Whether fraud-for-profit or fake news, expect info to be more weaponized than ever.
Information warfare stems from exploding social media platforms and “news” outlets, many of the latter spewing fake stories and conspiracy theories. The public now has to decipher numerous information sources, many offering scant evidence and, ahem, alternative facts.

Evidence is the key to validating any story. At Cofense, we stress the importance of conditioning people to recognize fake from real—phishing emails and other scams that target employees at work and home. Human intuition is one of the most powerful tools in your arsenal. Through practice and muscle memory, it can be honed as a defense against all types of threats, whether a half-baked news item, a conspiracy theory, or a scam designed to bilk your company of its data, funds, or brand reputation.

Solution: Cofense Labs and Cofense Intelligence

When a customer uses a phishing simulation based on a real attack, chances are that scenario was shaped by the work of our research teams. Cofense Labs is our R&D arm, delivering innovation and expertise to address real-world security challenges. Cofense Intelligence keeps customers apprised of current malware and phishing threats. Besides driving incident response, our insights help to sharpen user intuition via security  awareness programs.

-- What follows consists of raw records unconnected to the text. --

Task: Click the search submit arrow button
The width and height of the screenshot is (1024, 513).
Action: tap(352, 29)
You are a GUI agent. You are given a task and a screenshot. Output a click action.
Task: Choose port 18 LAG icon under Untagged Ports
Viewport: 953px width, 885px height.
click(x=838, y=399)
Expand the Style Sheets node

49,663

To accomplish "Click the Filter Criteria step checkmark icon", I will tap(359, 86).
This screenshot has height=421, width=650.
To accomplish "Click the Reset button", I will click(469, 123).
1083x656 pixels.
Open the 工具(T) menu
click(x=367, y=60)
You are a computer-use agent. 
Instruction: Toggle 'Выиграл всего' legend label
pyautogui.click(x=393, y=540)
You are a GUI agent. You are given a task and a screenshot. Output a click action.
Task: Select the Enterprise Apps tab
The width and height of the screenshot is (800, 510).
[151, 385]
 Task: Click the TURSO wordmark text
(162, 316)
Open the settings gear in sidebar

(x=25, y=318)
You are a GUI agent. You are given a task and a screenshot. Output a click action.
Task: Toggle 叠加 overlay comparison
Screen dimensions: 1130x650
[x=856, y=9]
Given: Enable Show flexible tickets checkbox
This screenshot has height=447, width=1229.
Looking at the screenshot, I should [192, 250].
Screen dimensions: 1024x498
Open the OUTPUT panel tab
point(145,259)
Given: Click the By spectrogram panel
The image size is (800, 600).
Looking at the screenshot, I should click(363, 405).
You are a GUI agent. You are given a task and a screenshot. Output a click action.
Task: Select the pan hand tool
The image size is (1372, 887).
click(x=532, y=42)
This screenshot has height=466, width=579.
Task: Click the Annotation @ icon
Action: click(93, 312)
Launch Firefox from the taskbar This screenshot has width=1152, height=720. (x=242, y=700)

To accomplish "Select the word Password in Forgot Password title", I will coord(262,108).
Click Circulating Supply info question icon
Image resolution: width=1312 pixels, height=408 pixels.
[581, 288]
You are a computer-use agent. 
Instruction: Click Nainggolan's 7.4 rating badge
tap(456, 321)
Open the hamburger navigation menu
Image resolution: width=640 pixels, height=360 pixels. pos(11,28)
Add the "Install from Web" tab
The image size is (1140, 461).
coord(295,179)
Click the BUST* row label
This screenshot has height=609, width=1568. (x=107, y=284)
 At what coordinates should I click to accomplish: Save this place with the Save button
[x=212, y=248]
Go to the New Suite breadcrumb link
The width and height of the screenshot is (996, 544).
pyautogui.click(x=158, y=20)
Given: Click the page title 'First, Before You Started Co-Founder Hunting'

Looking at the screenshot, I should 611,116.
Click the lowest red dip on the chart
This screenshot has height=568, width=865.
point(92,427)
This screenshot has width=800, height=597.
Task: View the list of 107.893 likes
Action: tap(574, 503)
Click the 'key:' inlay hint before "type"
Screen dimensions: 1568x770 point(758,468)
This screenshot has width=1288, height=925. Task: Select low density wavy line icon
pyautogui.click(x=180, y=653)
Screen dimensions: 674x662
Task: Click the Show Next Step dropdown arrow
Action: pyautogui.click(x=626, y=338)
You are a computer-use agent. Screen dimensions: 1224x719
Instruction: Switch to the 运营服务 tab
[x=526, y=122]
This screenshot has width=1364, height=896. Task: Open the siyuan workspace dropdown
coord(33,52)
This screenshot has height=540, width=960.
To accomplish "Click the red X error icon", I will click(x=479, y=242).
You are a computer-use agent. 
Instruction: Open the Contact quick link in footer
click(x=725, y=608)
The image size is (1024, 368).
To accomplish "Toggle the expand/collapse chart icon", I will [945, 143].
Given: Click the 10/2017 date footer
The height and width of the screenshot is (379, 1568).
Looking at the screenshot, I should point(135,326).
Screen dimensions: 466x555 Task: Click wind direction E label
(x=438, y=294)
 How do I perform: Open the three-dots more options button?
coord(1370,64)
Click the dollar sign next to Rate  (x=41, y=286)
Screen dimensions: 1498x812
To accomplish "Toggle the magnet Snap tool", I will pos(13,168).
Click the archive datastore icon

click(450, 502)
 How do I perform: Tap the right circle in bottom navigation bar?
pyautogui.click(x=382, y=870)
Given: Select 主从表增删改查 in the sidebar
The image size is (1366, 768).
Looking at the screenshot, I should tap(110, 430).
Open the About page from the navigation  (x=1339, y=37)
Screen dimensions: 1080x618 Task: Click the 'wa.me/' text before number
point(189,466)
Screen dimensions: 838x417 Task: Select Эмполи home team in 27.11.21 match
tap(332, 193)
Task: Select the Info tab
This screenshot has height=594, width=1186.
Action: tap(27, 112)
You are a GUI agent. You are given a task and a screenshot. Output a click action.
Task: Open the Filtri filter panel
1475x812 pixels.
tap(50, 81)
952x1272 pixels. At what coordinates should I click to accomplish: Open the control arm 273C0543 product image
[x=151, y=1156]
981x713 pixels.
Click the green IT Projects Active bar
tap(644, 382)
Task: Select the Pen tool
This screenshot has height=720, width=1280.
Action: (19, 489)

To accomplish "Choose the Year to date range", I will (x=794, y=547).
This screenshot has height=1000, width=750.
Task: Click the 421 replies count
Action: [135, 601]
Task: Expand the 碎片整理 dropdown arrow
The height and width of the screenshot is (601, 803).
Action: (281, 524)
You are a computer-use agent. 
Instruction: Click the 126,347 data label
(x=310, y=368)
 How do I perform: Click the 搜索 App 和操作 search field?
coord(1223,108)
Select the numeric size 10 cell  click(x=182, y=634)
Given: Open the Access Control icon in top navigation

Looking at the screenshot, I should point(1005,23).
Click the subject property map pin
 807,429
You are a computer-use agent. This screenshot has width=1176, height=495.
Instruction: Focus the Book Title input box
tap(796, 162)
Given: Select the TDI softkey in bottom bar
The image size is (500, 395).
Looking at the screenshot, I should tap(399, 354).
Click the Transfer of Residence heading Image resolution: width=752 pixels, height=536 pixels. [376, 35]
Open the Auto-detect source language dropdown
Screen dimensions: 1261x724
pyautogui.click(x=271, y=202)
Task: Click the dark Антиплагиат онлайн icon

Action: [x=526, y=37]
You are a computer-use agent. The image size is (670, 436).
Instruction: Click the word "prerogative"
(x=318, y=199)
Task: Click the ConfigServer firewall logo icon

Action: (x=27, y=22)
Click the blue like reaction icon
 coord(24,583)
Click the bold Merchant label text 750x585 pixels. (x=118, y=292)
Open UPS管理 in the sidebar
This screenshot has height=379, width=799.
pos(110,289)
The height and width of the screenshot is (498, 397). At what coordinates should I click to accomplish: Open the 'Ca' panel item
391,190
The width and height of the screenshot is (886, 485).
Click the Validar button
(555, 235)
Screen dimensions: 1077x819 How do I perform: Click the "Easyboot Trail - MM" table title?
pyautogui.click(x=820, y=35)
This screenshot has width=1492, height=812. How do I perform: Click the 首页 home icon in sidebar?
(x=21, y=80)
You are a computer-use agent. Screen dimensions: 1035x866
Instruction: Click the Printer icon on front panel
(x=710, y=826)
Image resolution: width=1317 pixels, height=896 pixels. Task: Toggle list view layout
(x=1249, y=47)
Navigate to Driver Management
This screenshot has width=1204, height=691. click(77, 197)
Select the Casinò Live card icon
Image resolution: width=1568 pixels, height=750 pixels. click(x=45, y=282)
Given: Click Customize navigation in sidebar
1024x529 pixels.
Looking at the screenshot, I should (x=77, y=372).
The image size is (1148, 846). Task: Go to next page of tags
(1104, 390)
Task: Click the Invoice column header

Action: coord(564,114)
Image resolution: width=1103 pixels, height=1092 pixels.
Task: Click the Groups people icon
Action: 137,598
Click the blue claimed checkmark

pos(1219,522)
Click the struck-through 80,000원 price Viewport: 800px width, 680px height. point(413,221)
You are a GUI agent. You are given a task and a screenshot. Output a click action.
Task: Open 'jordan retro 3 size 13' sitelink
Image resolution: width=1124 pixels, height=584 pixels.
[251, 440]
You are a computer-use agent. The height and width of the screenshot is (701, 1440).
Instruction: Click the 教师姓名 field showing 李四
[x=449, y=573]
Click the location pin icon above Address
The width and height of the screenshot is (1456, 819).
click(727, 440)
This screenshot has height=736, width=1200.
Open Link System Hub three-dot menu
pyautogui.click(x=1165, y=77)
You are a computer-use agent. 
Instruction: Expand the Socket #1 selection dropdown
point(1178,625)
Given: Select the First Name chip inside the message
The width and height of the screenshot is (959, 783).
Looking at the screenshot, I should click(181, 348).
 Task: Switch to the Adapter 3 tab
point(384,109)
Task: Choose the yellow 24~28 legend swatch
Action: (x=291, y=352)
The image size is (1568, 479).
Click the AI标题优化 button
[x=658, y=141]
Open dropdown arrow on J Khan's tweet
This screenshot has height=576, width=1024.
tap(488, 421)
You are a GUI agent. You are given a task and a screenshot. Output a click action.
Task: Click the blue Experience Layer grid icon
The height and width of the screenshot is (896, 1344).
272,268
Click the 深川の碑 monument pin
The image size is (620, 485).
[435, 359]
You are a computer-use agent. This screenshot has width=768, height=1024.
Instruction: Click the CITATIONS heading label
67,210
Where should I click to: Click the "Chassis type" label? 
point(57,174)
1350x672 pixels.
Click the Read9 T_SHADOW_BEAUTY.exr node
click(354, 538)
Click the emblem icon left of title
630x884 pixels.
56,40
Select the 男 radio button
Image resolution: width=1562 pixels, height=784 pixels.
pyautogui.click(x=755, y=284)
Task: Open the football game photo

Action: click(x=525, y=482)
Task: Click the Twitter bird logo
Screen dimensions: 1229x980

#5. SIM-Jacking Aimed at Cryptocurrency and More

These inside jobs are another way to jack consumers, including you.
SIM-jacking is a recent trend that will pick up speed in 2020. It’s easy and highly profitable. It works like this. Instead of wasting time trying to infiltrate the source, SIM hijackers pay someone who works for a telecom company to assign your phone number to another device, then use that number to reset your passwords and steal your cryptocurrency. Or, for that matter, your personal data and your money.

One major U.S. telecom company is now in the throes of a lawsuit, thanks to a handful of employees who helped hackers rob a customer of $1.8 million worth of cryptocurrency. Besides the criminals, who bears the fault? That’s heavily debated, since there are several layers to the attack blurring the lines.